“On Computable Numbers, with an Application to the Entscheidungsproblem” is a seminal 1936 paper by Alan Turing that established the theoretical foundations of computer science. The paper introduced the concept of the Turing machine—an abstract model of computation that remains central to theoretical computer science today.
The Problem
The paper addressed the Entscheidungsproblem (German for “decision problem”), posed by mathematician David Hilbert in 1928. Hilbert asked whether there exists a general algorithm that could determine the truth or falsity of any mathematical statement.
Turing’s answer was no—and in proving this, he invented modern computer science.
The Turing Machine
To rigorously define what an “algorithm” means, Turing conceived of an abstract computing device now called a Turing machine[1]:
- An infinitely long tape divided into cells, each containing a symbol
- A head that can read and write symbols on the tape
- A state register that stores the machine’s current state
- A finite table of instructions that determine behavior based on current state and symbol
Despite its simplicity, Turing proved that this machine could compute anything that is computable—a result known as the Church-Turing thesis.
Key Results
The paper established several foundational results[2]:
- Universal computation: A single Turing machine can simulate any other Turing machine if given the right program (the “universal Turing machine”)

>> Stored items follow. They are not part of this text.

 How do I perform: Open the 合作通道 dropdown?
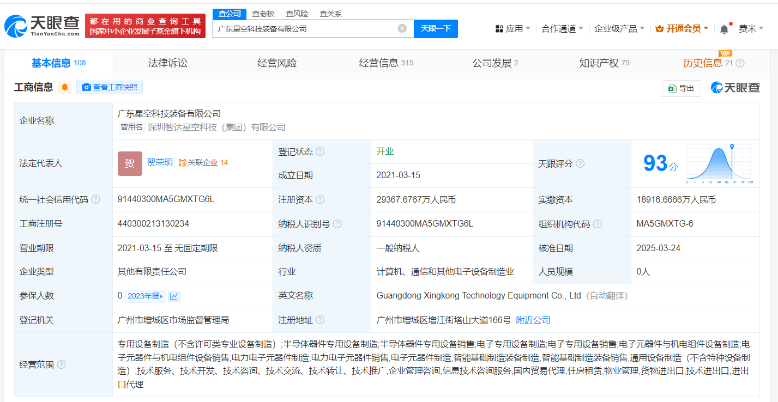click(562, 28)
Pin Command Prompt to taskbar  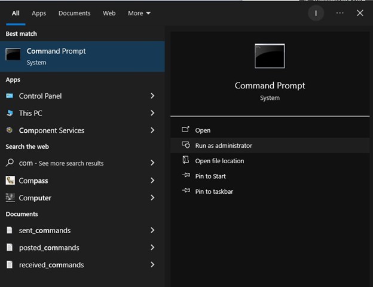tap(214, 191)
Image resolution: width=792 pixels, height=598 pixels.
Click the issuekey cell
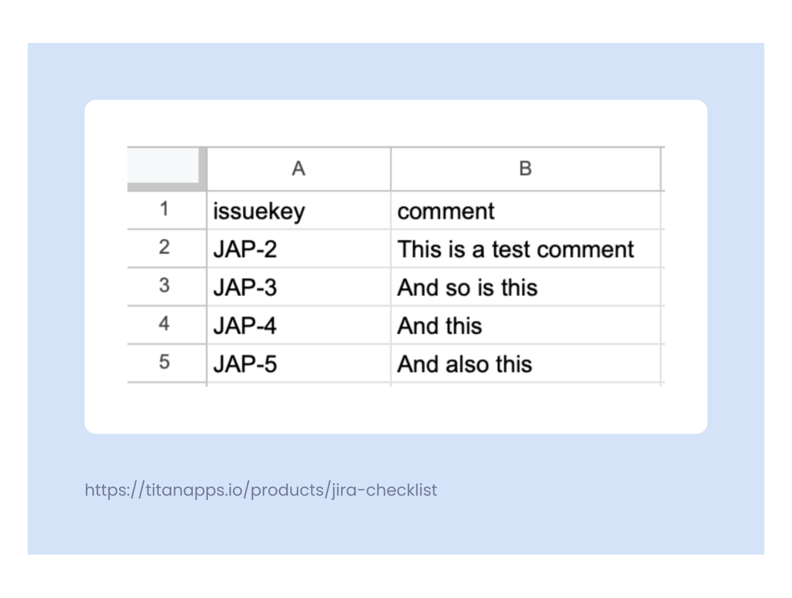299,210
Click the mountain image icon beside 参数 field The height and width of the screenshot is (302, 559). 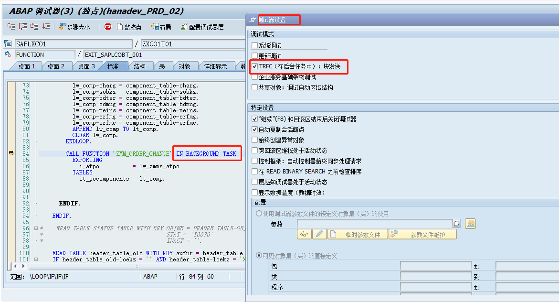(470, 223)
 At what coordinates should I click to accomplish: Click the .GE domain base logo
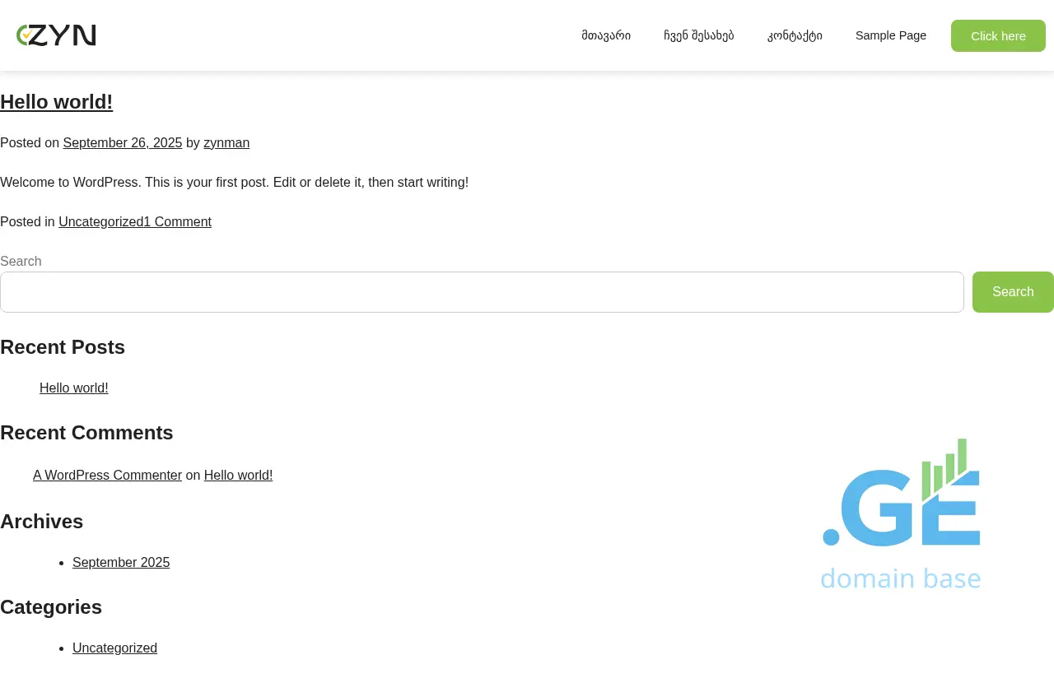point(901,513)
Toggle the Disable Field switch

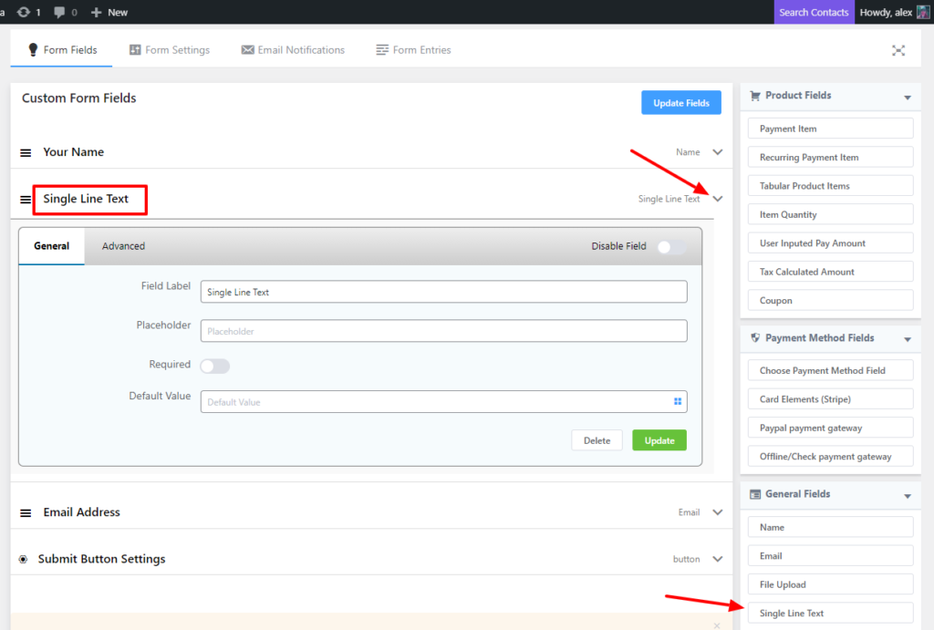tap(671, 246)
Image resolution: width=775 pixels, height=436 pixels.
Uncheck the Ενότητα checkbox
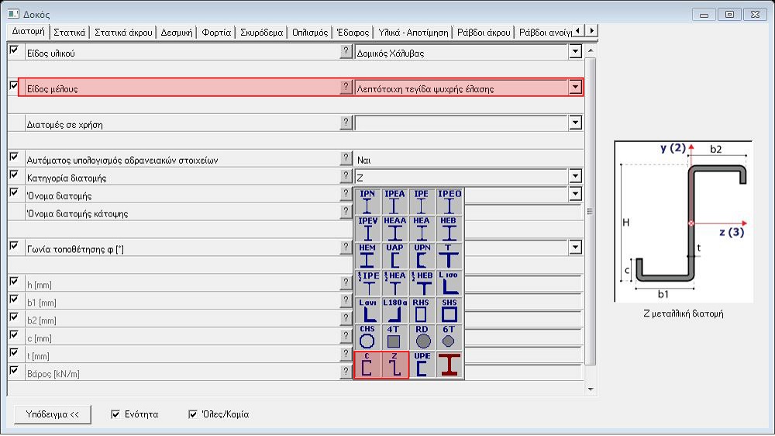(x=116, y=414)
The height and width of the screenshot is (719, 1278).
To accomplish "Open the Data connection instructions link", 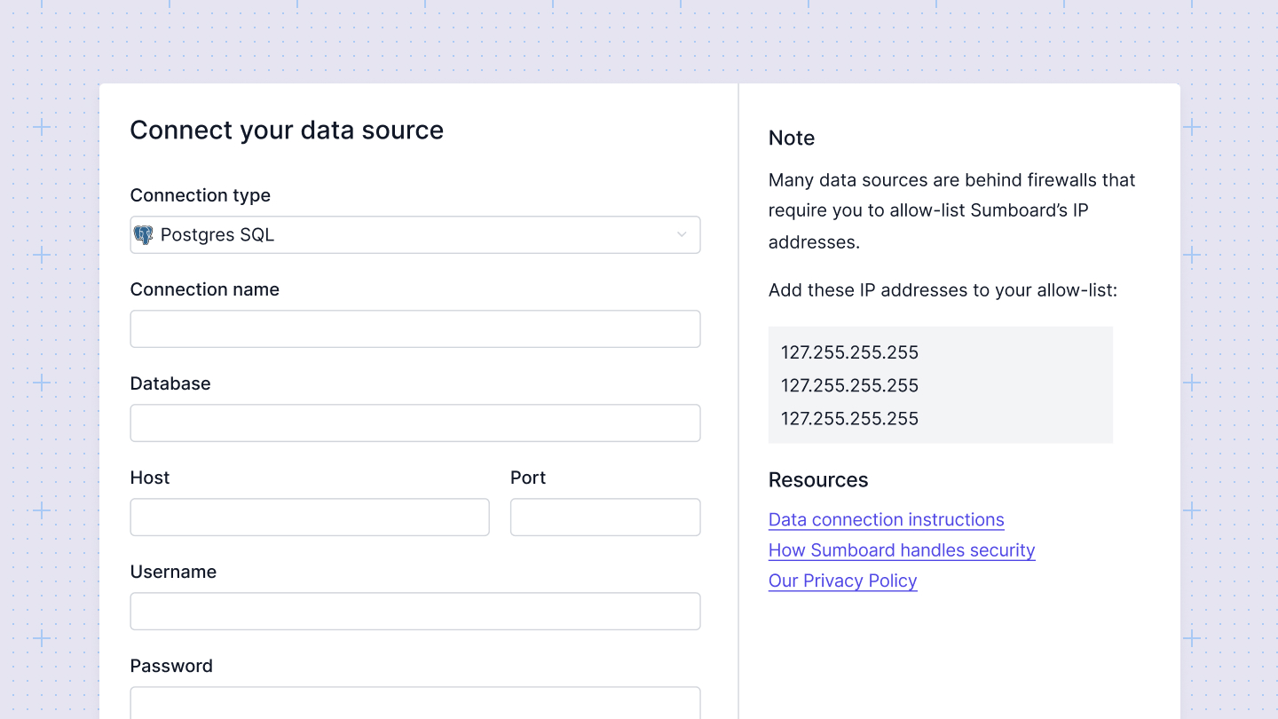I will click(x=886, y=520).
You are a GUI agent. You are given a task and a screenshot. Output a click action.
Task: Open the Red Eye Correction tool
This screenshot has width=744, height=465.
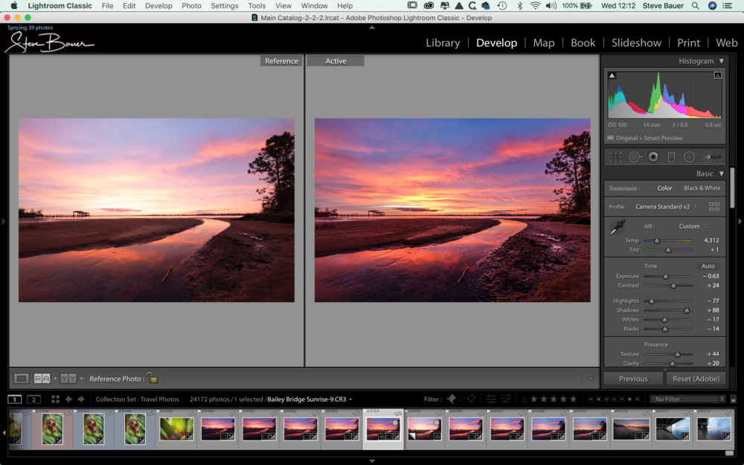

- The halting problem: It is impossible to create an algorithm that determines whether any given program will eventually halt or run forever
- Uncomputability: Some well-defined mathematical problems have no algorithmic solution
Impact
“On Computable Numbers” is one of the most influential papers in the history of mathematics and computer science:
- It provided the theoretical basis for all programmable computers
- The universal Turing machine concept anticipated stored-program computers by a decade
- It established fundamental limits on what can be computed
- It created the field of computability theory
Every digital computer today is essentially a physical realization of Turing’s abstract machine.
Sources
- Stanford Encyclopedia of Philosophy. “Turing Machines.” Comprehensive explanation of Turing machines and their significance.
- Wikipedia. “On Computable Numbers.” Overview of the paper’s key results and historical context.